Henri Guérini, radiologue à Paris, vice-président du syndicat UFML, l’admet. Les médecins prescrivent parfois un nombre excessif d’examens : « Les radiologues ne sont pas chargés d’aller chercher les patients dans la rue». Il est possible que, à certains moments, il y ait un manque de connaissance concernant la prescription appropriée. C’est la raison pour laquelle il existe des protocoles, y compris parmi les praticiens de la médecine, des protocoles de prescription qui sont élaborés, en particulier par la Société française de radiologie. Parfois, cela est attribuable à la pression exercée par les patients qui accordent une importance croissante aux diagnostics établis sur l’imagerie. Il peut arriver que l’imagerie ne soit pas nécessaire.

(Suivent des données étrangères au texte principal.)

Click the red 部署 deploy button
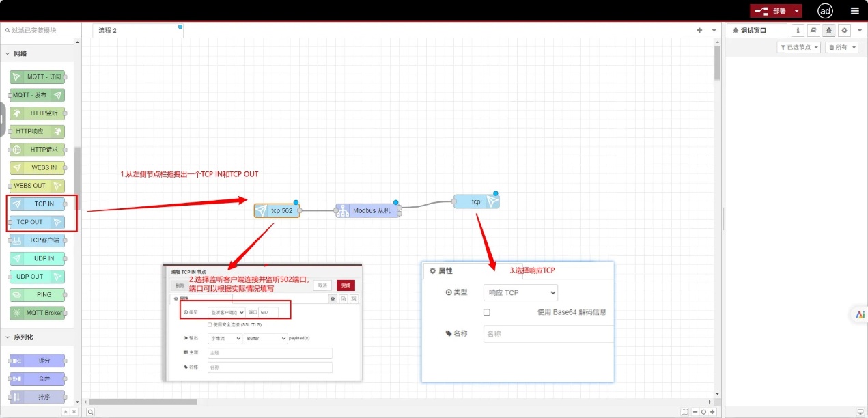Viewport: 868px width, 418px height. point(770,11)
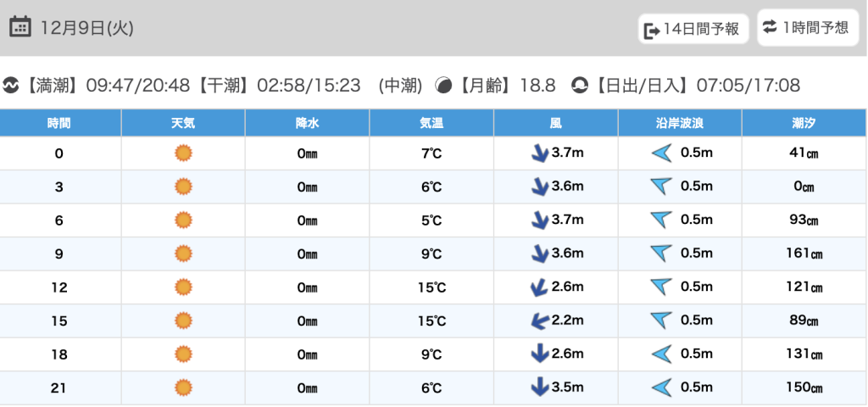Switch to 1時間予想 hourly view
This screenshot has height=407, width=868.
(805, 28)
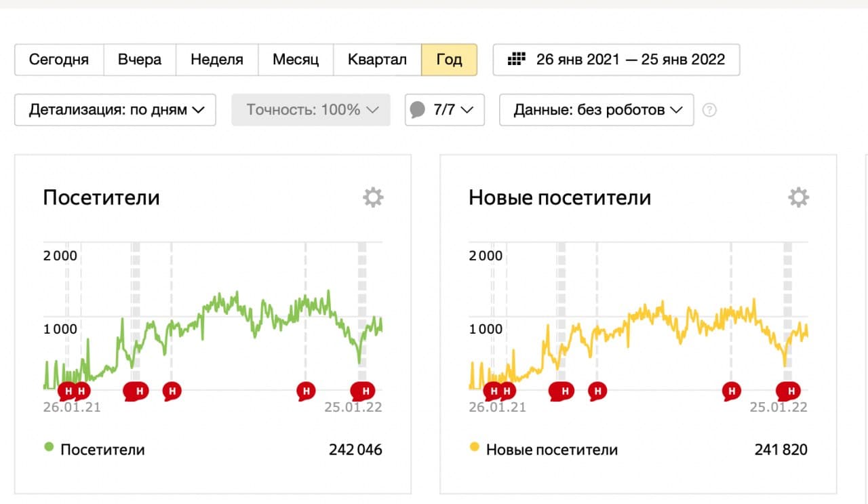Open settings gear on Новые посетители widget
This screenshot has width=868, height=504.
coord(798,197)
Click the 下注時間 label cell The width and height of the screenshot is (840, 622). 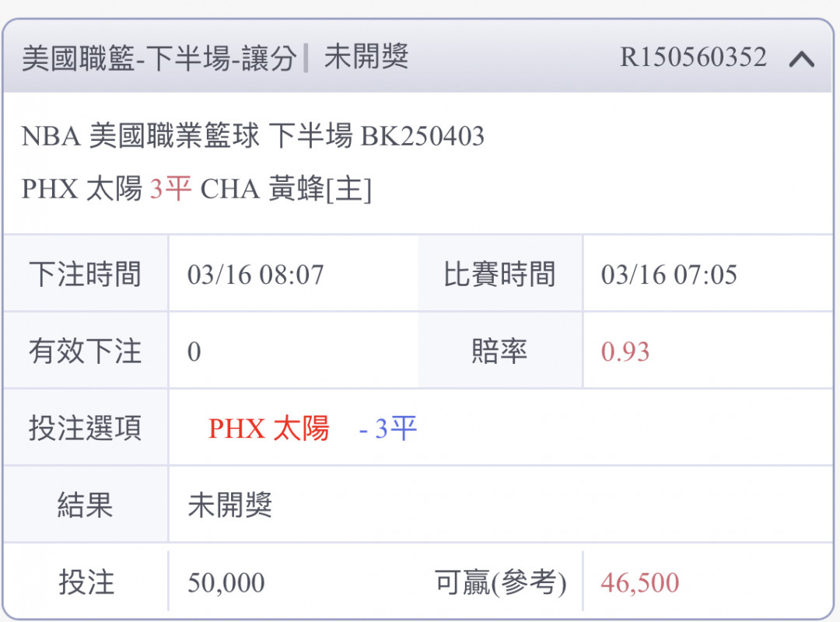pyautogui.click(x=86, y=274)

Les experts du domaine font souvent référence à un taux d’environ 20 % d’examens d’imagerie jugés superflus ou non pertinents. Le sujet a été examiné par l’Inspection générale des affaires sociales. Dans un récent rapport, elle identifie plusieurs procédures d’imagerie médicale qui présentent un niveau élevé de redondance, se référant à des examens répétés effectués dans un laps de temps très court. Tout d’abord, on retrouve les radiographies du poignet ou du thorax. Selon ce rapport, une augmentation du nombre d’actes pourrait être l’un des facteurs contribuant à la rémunération élevée des radiologues. Plus d’un tiers des médecins spécialistes ont des revenus supérieurs à la moyenne.

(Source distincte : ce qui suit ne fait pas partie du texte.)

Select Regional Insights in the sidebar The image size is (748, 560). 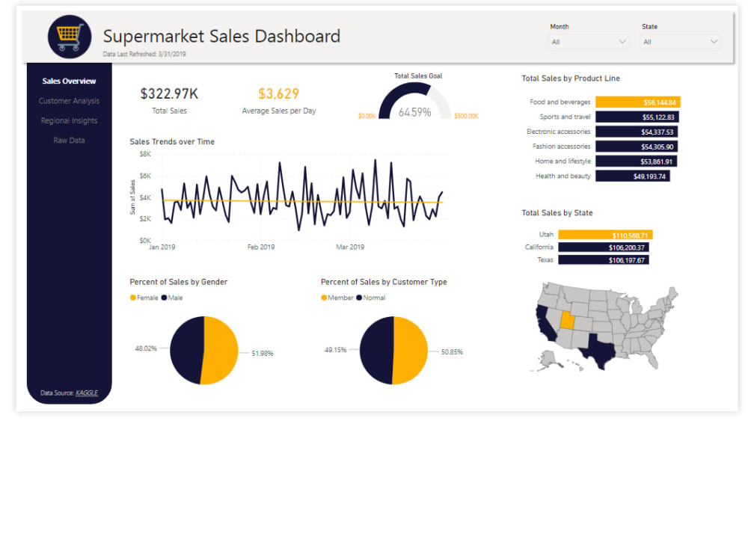tap(68, 120)
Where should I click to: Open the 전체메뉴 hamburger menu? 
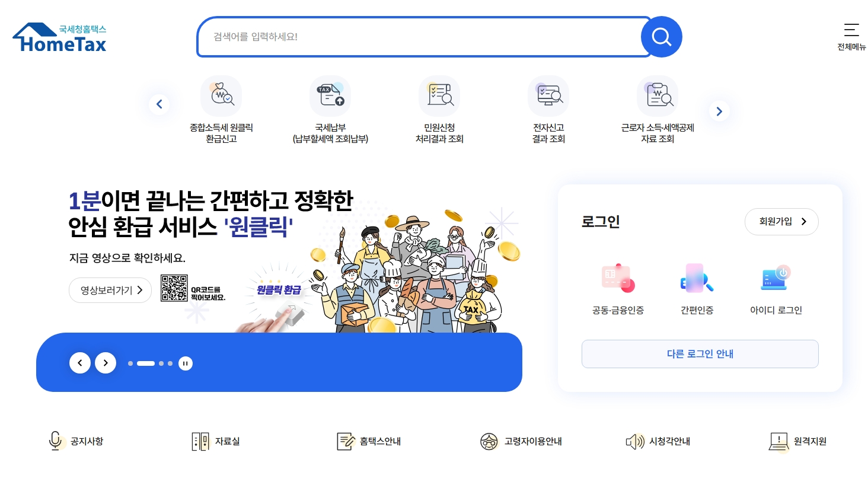[x=851, y=36]
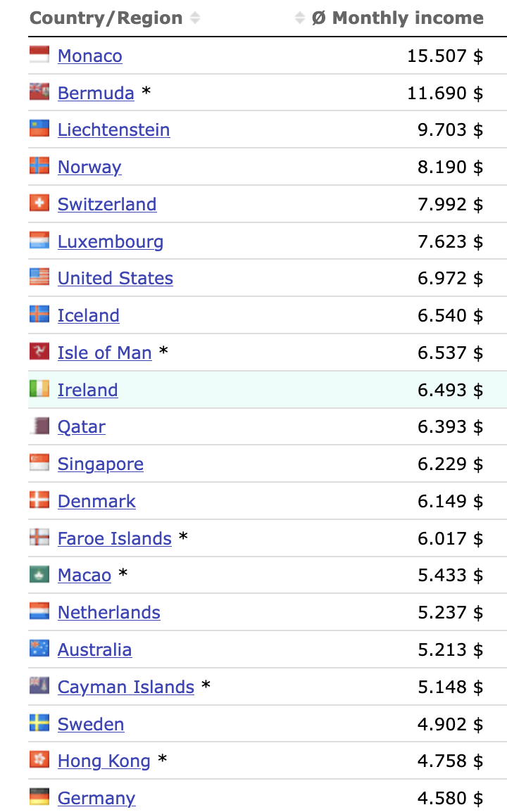Click the Australia flag icon
507x812 pixels.
point(39,649)
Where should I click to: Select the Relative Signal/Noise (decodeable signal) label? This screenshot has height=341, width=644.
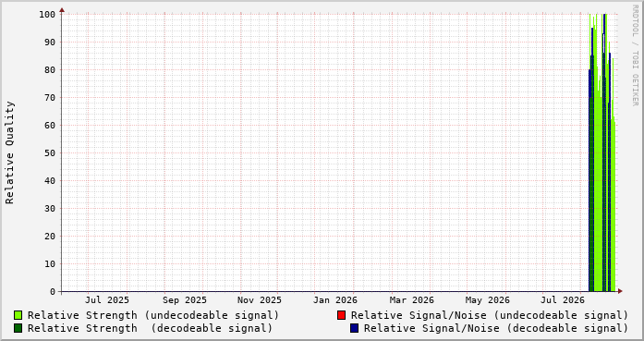tap(496, 328)
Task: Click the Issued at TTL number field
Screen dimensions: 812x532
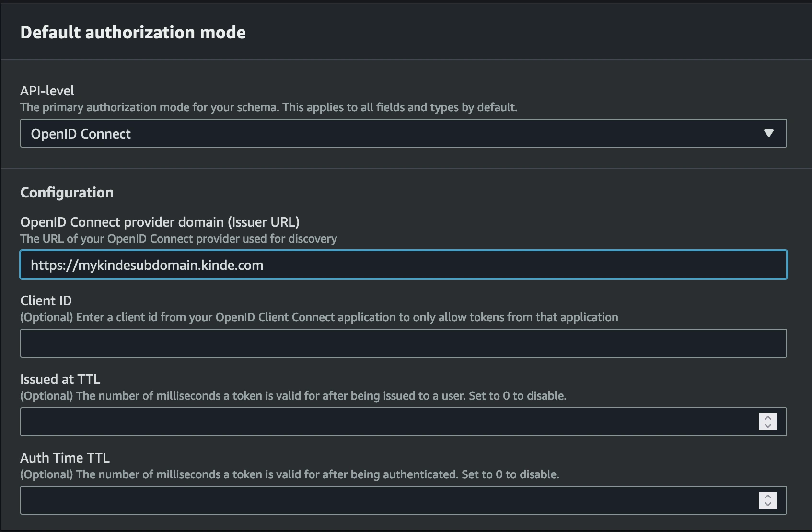Action: click(x=383, y=422)
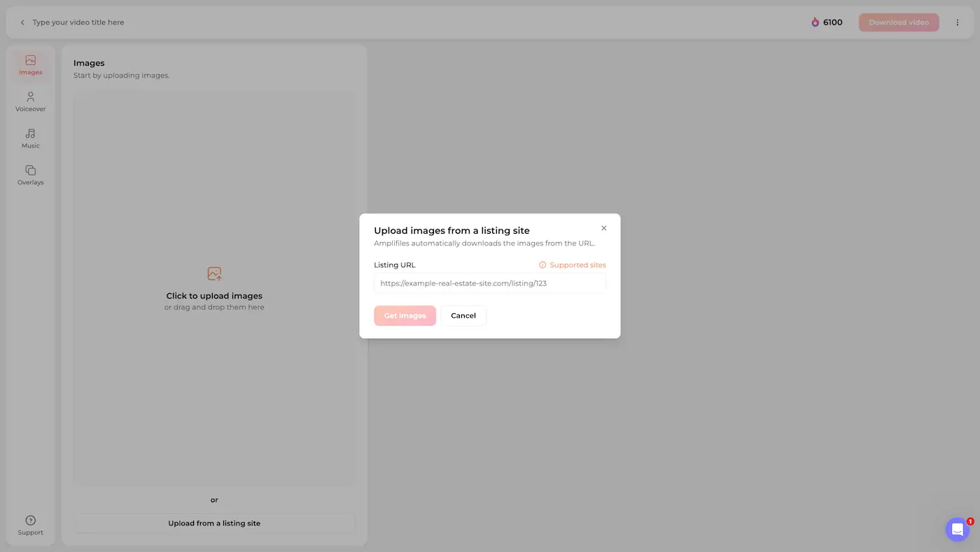Open the upload images area icon
Screen dimensions: 980x552
click(x=214, y=274)
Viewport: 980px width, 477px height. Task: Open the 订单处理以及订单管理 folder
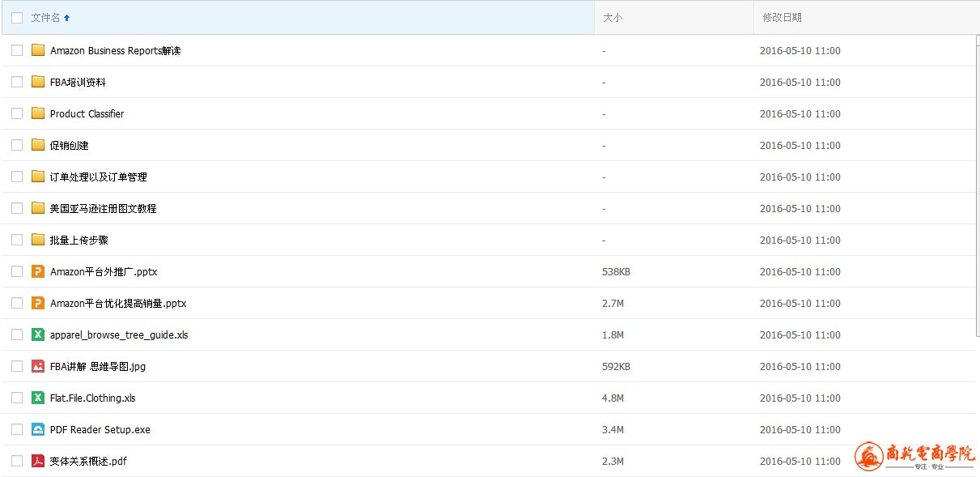(98, 177)
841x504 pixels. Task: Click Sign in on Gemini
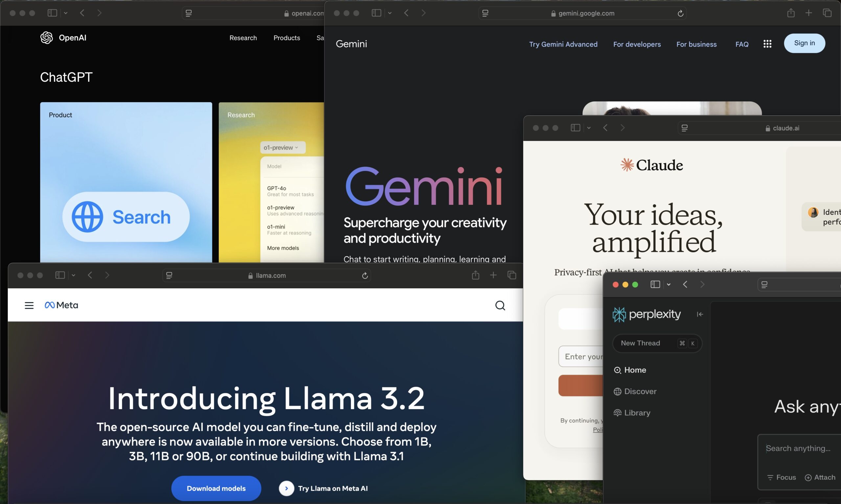pyautogui.click(x=804, y=43)
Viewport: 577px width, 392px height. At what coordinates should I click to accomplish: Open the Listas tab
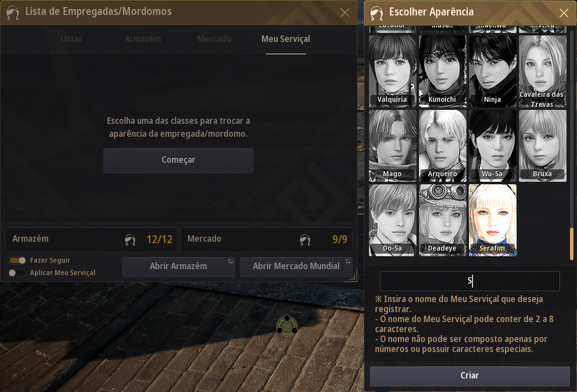pos(72,39)
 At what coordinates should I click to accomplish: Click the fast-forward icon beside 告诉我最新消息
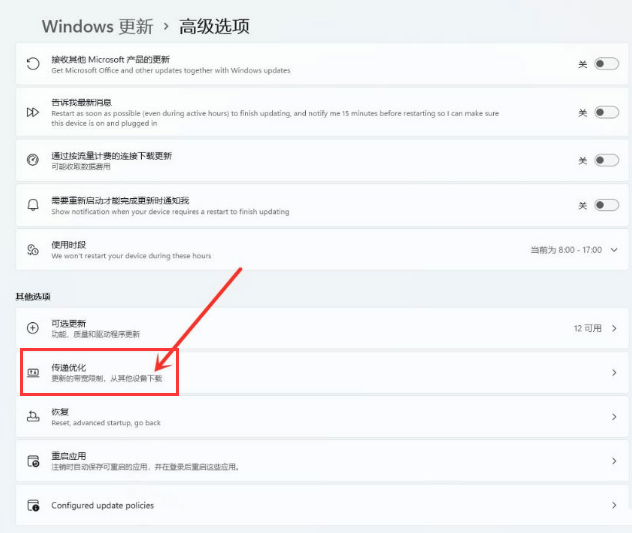coord(33,112)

Les chiffres sont considérés comme fantaisistes par les experts de l’industrie, mais jugés crédibles par Carine Milcent, économiste de la santé, directrice de recherche au CNRS. Il s’agit d’un secteur qui génère des profits significatifs. Nous sommes néanmoins confrontés à une croissance excessive du nombre de stations de radio. On observe une augmentation d’environ 30 à 40 % entre les scanners et les IRM depuis 2019. Ainsi, nous sommes confrontés à des situations où l’on constate une rentabilité, comme l’indique l’interviewée.

Il y a sûrement un excès potentiel dans l’utilisation de l’imagerie médicale. Par ailleurs, il reste à déterminer le montant des économies potentielles réellement réalisables. Nous avons sollicité des informations auprès du bureau de Bruno Retailleau concernant son chiffre d’affaires. Cependant, aucune explication n’a été fournie au sujet de la méthode de calcul utilisée.